Just check out a few hosts to see what I could find, saw one that had almost 3200 sites (name based) on one IP.

it's not really a security risk as such, unless you have issues elsewhere. I suppose someone could write a script to collect the domains then probe them all for holes, anonftp etc.

Greg Moore

Very weird...

Going to /bandwidth/ doesn't go anywhere on my server.. I just get a 404. I don't remember it ever been on my server -- unless the person that setup the server deleted bandmin from it at setup...dunno
*shrug*

Excellent post ServerSonic and nice one on moving the .htpasswd file one dir. up.

A question though, for any who would like to respond...

Not being all the familiar with Bandmin, how is it, that it only shows the "Shared Virtual Host IP" for the Server itself, and not allocated Name Server IPs nor Dedicated?

And is anyone also using this method for the "manual" directory [ http://domain.com/manual/ ] or do most feel that area is not a bigee?

I've got people finding that directory through Search Engines. So I'm wondering how in heck it got in there -- definitely not my doing???

mine is .hta password protected , but when i put my password in , it doesnt work .... then again , im sure alan/splashhost did that for a reason

Forbidden
You don't have permission to access /bandwidth/ on this server.
----------------------------------------------------------------------------------

Does this mean the host has already fixed it from their end?

Yes Dsotmoon, either that or cpanel has corrected the problem.

Nope, Cpanel didn't fix it, You have to lock it yourself.

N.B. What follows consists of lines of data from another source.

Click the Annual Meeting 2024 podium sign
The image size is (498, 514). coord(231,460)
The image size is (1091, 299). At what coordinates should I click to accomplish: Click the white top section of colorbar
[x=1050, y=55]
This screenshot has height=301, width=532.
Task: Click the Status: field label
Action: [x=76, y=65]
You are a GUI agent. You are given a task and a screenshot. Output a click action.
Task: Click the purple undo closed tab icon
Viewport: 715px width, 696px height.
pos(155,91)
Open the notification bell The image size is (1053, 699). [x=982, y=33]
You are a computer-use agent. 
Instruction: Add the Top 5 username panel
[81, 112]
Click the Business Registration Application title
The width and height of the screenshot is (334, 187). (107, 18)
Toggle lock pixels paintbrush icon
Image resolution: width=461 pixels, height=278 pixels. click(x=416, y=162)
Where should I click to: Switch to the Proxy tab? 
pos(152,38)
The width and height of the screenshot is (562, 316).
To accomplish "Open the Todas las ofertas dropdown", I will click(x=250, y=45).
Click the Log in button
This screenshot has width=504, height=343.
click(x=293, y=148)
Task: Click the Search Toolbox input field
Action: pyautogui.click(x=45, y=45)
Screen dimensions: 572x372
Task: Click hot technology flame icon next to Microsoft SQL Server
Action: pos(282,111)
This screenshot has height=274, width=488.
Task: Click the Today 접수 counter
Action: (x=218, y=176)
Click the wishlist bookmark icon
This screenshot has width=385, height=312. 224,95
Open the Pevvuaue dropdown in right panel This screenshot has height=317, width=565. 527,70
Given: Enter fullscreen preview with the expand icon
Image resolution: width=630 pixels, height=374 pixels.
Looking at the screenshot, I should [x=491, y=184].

Originally posted by ServerSonic
Well for the most part no but I'm not one of those hosts that offers way too low prices in the requests forum... I actually make sure that I can afford to offer service to my customers each month. All someone needs to do is offer few bucks off and some people are going to jump ship. Yeah, theyll probably be back later but I'd rather not give anyone this outlet you know?

Thnk you for an idea :D
http://www.serversonic.com/bandwidth/

I'm not sure what your post is about sasha but if you are indicating that you want to see our hosted list then click away at that link, because its been password protected for quite some time now:)

Serversonic thanks for the guide on how to password protect it. Do you, or anyone else, know why I am getting the permission denied error when trying to write to the .htaccess file?

John

You probably will have to be root when you try that:)

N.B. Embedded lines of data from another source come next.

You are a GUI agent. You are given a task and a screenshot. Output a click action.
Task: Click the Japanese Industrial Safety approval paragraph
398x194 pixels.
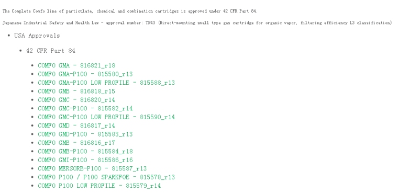[x=197, y=23]
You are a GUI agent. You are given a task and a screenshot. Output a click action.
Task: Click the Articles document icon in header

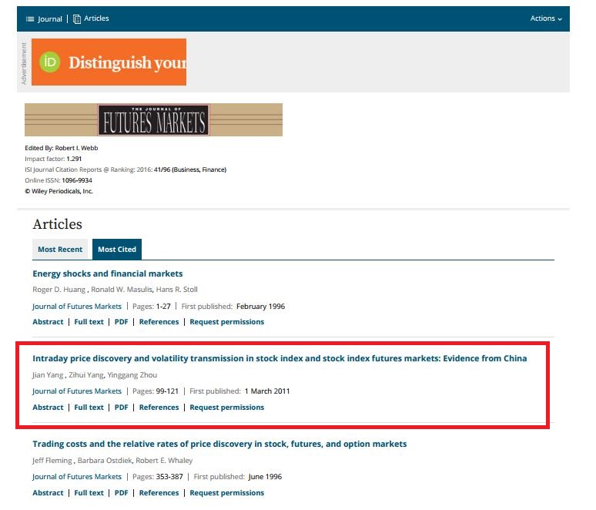click(x=77, y=18)
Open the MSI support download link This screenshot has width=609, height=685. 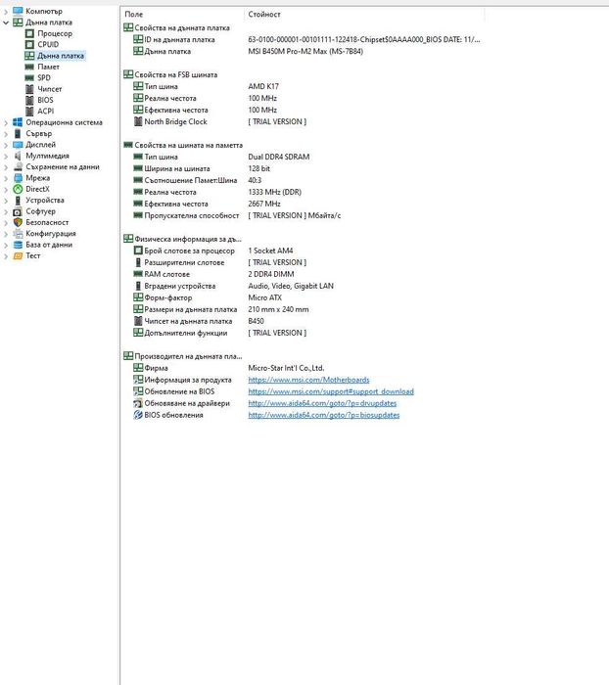tap(331, 391)
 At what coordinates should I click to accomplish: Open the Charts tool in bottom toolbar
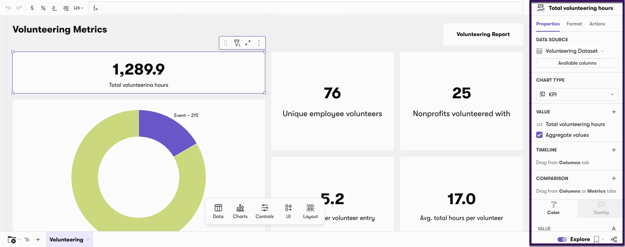click(x=240, y=211)
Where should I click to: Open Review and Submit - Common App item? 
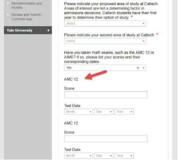27,17
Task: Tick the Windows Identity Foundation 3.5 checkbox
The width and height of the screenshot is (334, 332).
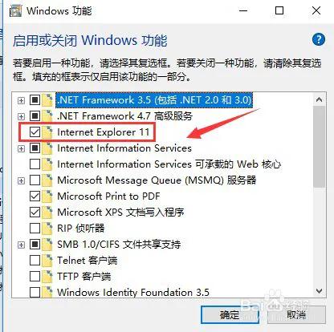Action: tap(35, 292)
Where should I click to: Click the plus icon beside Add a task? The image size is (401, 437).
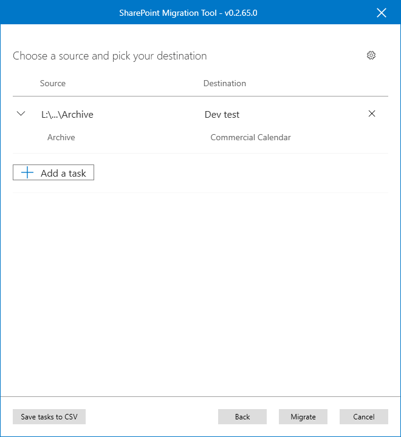point(27,173)
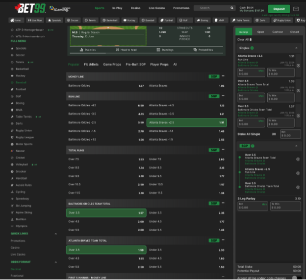Remove Run Line leg from SGP parlay

(298, 172)
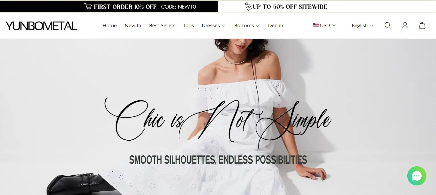Expand the Dresses menu chevron
The image size is (436, 195).
(x=224, y=26)
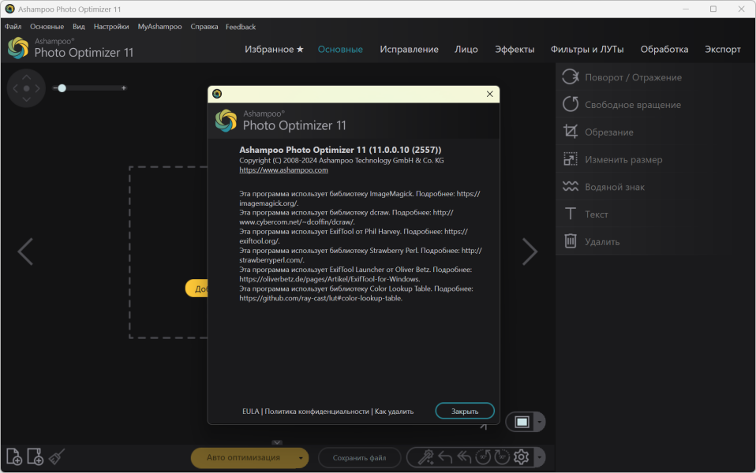Screen dimensions: 756x473
Task: Select the Crop (Обрезание) tool icon
Action: click(x=570, y=132)
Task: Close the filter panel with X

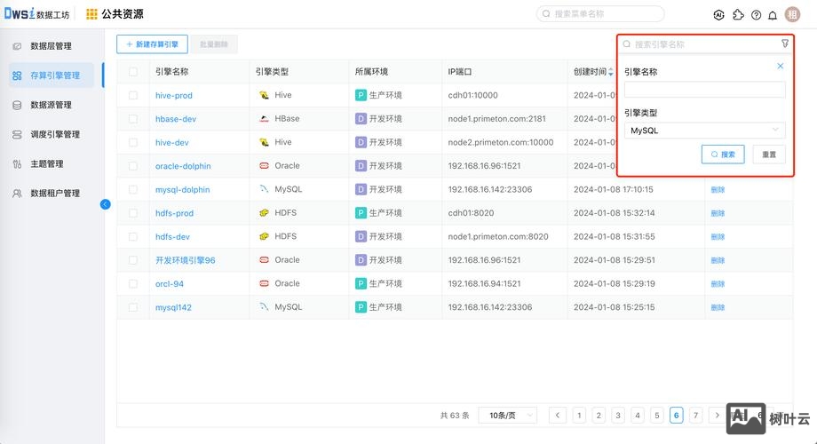Action: click(x=781, y=67)
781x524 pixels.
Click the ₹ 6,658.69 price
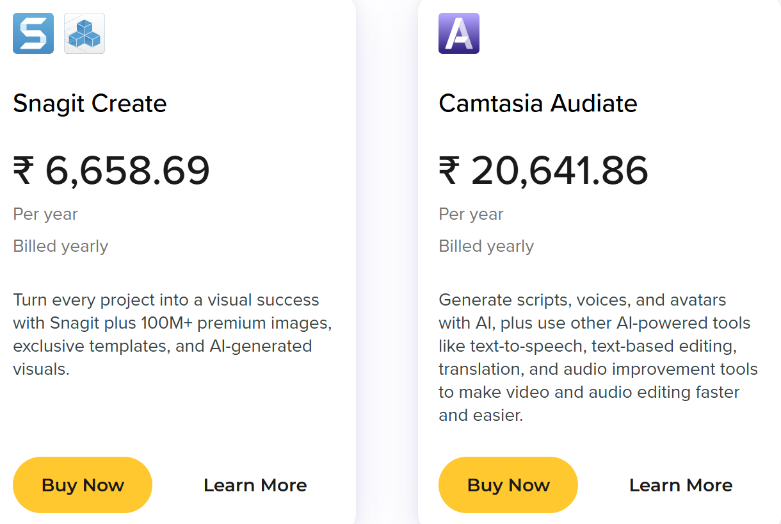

might want to auth based on the system passwd file (might not, just an idea to verify against /etc/shadow or /etc/passwd, so that legit users can still see if they want to).

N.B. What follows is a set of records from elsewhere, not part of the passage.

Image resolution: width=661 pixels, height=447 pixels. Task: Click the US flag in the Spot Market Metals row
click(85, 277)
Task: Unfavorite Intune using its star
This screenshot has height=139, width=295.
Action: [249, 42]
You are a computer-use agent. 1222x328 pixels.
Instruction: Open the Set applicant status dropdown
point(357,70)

Personally i dont see the big deal, your users are gonna get spammed regardless if they're on the web.

You probably will have to be root when you try that

Thanks but I do have root access :) - I didn't, however, log in at the root, but through the actual account which has root access.

John

porcubine, thanks for your suggestion :)

John

Mine doesnt load.

after i apply it, now i get Internal Server Error
display. Weird. :)

ahhhh the problems with GUI's - everyone forgets whats going on under the skin ;)

Its amazing, Ive known this little 'feature' for almost two years, and there are still servers out there that havent protected it :blush:

hahaha u only found this out recently? this thing existed in cpanel since the start of time! muahahha if only u knew how many customers u lost to me.. ;)

THats neat,ill be typing /bandwidth after domains and see what happens :)

The Dude (Hehehehe) :)

Hmm ... I'm getting:

Forbidden
You don't have permission to access /bandwidth/ on this server.

Additionally, a 404 Not Found error was encountered while trying to use an ErrorDocument to handle the request.

--------------------------------------------------------------------------------

Apache/1.3.27 Server at www.domain.com Port 80

Any ideas?

p.s. SERVERSONIC - Your bandmin directory is not currently password protected.

Looks like it is already disabled :)

Hmm ... yeah - but I'd like to see it if possible, it just doesn't seem to want to let me. :-/

There are a couple lines in the httpd.conf that I had to take out to disable it.. Do a search in httpd.conf for /bandwidth/ and you should find it if it is just commented out.

Nope it's not - I checked that. Also, it works fine without the "protection" detailed above.